Allí era imprescindible la linterna para regadores y viajeros, que era un perfeccionamiento del clásico "chiuchi". Tenía su tanquecito para el kerosene y su mecha de algodón entretejido, pero además se le había diseñado un bastidor de cánula de hojalata, para minimizar el peso, que soportaba un tubo de vidrio tratado para soportar mejor los bruscos cambios de temperatura. Un sistema de respiración para la disipación de los gases residuales y el calor y una asa de resistente alambre galvanizado. Habían muchas marcas, pero un arriero que se respetase, poseía una "Meva" checoslovaca, que llegaba por mar al Callao. Era muy buena, hasta la pintura color verde agua perlado, aguantaba el calor y el maltrato. De ésta compro varias Don Domingo, para los regadores de sus extensos alfalfares de Chacchán, que competían con los de la Hacienda Llanca, especialistas en semillas.

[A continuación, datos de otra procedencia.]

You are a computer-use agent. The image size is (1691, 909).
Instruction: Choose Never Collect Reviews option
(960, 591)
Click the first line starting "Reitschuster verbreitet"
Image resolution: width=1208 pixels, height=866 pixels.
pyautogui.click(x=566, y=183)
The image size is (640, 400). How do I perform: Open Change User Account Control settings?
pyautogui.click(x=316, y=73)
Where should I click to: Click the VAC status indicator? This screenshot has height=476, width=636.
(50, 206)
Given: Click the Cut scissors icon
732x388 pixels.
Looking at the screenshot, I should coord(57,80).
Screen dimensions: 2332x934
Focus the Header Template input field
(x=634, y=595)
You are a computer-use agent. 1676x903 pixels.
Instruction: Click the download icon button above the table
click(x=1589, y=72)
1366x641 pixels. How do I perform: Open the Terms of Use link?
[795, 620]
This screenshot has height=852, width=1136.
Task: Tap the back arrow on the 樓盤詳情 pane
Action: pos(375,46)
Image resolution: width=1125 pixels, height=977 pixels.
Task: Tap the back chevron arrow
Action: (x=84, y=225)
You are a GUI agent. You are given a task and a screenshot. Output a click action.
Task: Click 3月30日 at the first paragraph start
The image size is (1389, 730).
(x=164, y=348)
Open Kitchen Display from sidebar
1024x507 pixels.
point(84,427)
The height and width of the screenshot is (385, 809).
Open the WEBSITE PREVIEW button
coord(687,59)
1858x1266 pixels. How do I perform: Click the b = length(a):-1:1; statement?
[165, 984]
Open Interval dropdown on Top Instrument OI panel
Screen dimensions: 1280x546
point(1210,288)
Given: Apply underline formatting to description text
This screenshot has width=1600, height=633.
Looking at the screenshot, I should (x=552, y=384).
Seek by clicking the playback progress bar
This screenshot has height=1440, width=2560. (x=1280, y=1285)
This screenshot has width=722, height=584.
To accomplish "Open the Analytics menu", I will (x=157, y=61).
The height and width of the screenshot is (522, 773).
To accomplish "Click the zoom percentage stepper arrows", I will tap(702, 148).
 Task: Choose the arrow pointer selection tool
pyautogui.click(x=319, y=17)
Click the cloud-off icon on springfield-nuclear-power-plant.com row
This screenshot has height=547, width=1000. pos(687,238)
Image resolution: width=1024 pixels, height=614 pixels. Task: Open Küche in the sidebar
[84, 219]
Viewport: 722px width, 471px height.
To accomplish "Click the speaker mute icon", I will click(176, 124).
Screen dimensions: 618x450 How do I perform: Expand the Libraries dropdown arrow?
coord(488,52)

El riego debía hacerse en la noche, para eludir el sol. Es que la alfalfa es muy exigente
            El ajetreo, inequívoca señal de vitalidad y a veces de bonanza, era el efecto ocasionado por las bulliciosas caravanas de Shipash huaín, Chulloc, Pira, Quiswar, Callanca, Shinán y muchos otros villorrios. Aunque la mayoría se abastecía en el Tambo dispuesto por don Domingo Zímic, a donde por consecuencia, estaba destinado un significativo porcentaje de la carga que traían los burros y mulas de Víctor Sifuentes; algunas recuas bajaban directamente a la Costa.
            Todos los arrieros se conocían y no obstante ser competidores, se respetaban y en cierto modo se estimaban. Hubo una ocasión en la que, entre trago y trago, le comprometieron a Don Hermógenes Aguedo, cajamarquillano muy dicharachero, a transportar veinte refrigeradoras a kerosene, del Puerto de Casma a los pueblos de Huaylas, Huallanca, Yungaypampa y La Pampa. Inteligentemente, Don "Illmu" optó por el apoyo del mejor. Víctor Sifuentes aceptó de inmediato el reto y fue así confederados, como se dieron maña para colocar los artefactos allá donde los clientes los querían. Con más animales y hartos operarios, las hicieron llegar a su destino, por los caminos de herradura de Moro, Jimbe, Santo Toribio y Mayucayán; sin un solo rasguño. Donde no había sendas establecidas, inventaron rutas y artificios, perturbando por cerca de dos meses, la apacibilidad de esos hermosos parajes, con su aparentemente extravagante oficio y sus singulares métodos.
             Con el Sr. Próspero Castillo de Pira, otro de los que capitaneaba una gran piara, luego de los consabidos informes de las condiciones de la ruta, era obligatorio un brindis con el pisquito de Moro o algún trago exótico como el cognac o el vermouth Cinzano; cada vez que se cruzaban.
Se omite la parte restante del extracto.